As for Kubernetes monitoring, what kind of metrics we need to monitor in order to operate on Kubernetes instead of Kubernetes self-healing?
Any ideas welcomed. Thanks.
Configure the liveness and readiness probes for pod health. And the Restart policy along with it. You can do more with services and replica sets.
I'm afraid your question goes beyond what is possible to answer here on stackoverflow.
Yes, k8s is able to restart/reschedule pods. If you are already a bit familiar with key concepts, maybe pod-lifecycle is a point to start. If you have little knowledge about k8s basics, I suggest you study Deployments, DaemonSets, Services etc. because Monitoring in k8s relies heavily on them!

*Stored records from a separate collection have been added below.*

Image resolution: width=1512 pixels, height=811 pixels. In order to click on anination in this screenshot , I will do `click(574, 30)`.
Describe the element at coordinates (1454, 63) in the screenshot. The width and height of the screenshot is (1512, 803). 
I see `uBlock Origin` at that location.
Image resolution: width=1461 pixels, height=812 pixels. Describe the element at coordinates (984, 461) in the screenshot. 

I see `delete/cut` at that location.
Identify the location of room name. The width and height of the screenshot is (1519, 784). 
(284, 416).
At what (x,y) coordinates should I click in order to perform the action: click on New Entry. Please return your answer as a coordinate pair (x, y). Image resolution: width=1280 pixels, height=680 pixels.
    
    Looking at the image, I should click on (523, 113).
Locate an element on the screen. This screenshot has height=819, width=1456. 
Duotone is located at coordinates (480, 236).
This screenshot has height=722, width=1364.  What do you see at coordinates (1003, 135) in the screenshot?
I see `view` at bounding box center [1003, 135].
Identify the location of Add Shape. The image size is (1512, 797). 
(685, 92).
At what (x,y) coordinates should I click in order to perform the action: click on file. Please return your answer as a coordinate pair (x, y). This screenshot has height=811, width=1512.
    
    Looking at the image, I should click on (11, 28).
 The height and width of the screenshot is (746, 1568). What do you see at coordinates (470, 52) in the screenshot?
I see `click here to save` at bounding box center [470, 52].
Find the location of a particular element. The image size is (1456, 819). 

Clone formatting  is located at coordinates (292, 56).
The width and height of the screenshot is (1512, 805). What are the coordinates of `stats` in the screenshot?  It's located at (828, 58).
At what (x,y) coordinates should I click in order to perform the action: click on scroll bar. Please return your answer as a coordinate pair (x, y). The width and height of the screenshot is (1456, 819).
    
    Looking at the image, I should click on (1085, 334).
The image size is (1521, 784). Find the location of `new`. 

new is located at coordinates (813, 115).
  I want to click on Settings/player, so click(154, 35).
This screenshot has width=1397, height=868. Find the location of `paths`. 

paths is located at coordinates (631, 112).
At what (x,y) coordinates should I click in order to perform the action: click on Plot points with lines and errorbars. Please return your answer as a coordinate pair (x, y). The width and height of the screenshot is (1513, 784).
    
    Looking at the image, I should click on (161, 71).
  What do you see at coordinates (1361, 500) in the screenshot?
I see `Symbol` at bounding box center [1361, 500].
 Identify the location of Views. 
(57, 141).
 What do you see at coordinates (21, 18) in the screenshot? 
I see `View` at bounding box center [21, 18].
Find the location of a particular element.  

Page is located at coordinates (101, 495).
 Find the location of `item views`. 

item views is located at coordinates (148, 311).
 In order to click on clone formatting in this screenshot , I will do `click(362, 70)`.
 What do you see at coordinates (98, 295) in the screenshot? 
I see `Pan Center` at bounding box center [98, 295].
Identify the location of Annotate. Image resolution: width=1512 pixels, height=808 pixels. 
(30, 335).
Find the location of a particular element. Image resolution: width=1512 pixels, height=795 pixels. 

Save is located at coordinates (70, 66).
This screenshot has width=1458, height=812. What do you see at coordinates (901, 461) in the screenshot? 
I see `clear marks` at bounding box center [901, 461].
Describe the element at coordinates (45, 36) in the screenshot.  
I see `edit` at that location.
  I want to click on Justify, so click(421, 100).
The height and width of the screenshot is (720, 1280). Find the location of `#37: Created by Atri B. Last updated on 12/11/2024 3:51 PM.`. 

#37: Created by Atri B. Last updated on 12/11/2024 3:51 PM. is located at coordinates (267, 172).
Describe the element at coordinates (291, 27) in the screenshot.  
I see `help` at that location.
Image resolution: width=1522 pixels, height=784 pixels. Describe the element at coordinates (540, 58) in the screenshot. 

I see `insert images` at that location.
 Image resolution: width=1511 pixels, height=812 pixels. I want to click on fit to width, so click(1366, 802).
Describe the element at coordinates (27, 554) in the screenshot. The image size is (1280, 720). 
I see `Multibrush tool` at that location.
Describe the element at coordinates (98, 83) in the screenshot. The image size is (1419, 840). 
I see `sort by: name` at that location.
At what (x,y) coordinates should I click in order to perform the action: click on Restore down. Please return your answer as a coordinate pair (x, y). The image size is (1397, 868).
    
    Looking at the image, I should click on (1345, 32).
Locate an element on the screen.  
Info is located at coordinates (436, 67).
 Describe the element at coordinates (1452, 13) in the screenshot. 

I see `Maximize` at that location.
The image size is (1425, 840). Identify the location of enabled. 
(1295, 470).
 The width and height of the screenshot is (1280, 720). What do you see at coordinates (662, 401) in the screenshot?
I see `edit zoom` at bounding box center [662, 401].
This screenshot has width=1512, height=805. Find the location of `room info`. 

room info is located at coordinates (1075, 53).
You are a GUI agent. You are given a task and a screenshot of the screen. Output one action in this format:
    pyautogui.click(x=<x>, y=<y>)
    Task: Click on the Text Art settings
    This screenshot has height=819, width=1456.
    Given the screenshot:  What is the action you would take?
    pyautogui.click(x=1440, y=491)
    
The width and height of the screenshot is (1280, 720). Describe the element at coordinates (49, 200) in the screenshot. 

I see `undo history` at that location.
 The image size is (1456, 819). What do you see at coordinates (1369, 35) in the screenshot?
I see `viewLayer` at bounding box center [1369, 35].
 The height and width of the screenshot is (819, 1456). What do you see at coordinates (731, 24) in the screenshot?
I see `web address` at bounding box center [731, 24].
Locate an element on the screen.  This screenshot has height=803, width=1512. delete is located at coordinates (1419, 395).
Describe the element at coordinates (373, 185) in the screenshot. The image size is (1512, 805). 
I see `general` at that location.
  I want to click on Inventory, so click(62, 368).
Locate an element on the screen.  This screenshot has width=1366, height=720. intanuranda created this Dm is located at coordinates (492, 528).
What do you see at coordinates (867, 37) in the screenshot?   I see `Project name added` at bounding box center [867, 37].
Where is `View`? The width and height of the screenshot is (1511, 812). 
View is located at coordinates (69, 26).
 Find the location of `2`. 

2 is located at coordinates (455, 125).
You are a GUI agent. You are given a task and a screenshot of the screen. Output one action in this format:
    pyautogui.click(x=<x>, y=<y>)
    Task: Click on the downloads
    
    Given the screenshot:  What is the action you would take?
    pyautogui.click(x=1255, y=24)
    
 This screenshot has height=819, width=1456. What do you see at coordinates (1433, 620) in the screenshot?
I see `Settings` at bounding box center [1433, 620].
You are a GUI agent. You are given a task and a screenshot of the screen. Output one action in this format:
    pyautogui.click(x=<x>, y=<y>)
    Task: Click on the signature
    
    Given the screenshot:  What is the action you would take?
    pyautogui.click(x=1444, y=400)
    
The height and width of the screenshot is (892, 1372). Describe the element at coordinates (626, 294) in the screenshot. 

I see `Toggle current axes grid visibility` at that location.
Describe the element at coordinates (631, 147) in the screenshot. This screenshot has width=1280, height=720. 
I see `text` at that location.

You did not say what kind of metrics you are interested in. For system metrics like io/cpu time etc. you can start with e.g. Kubernetes Metrics Server. If you want to get insights into k8s metrics (how many services, uptime, etc.) have a look at kube-state-metrics which is a simple service that listens to the Kubernetes API server and generates metrics about the state of the objects.
Have fun with k8s
Cheers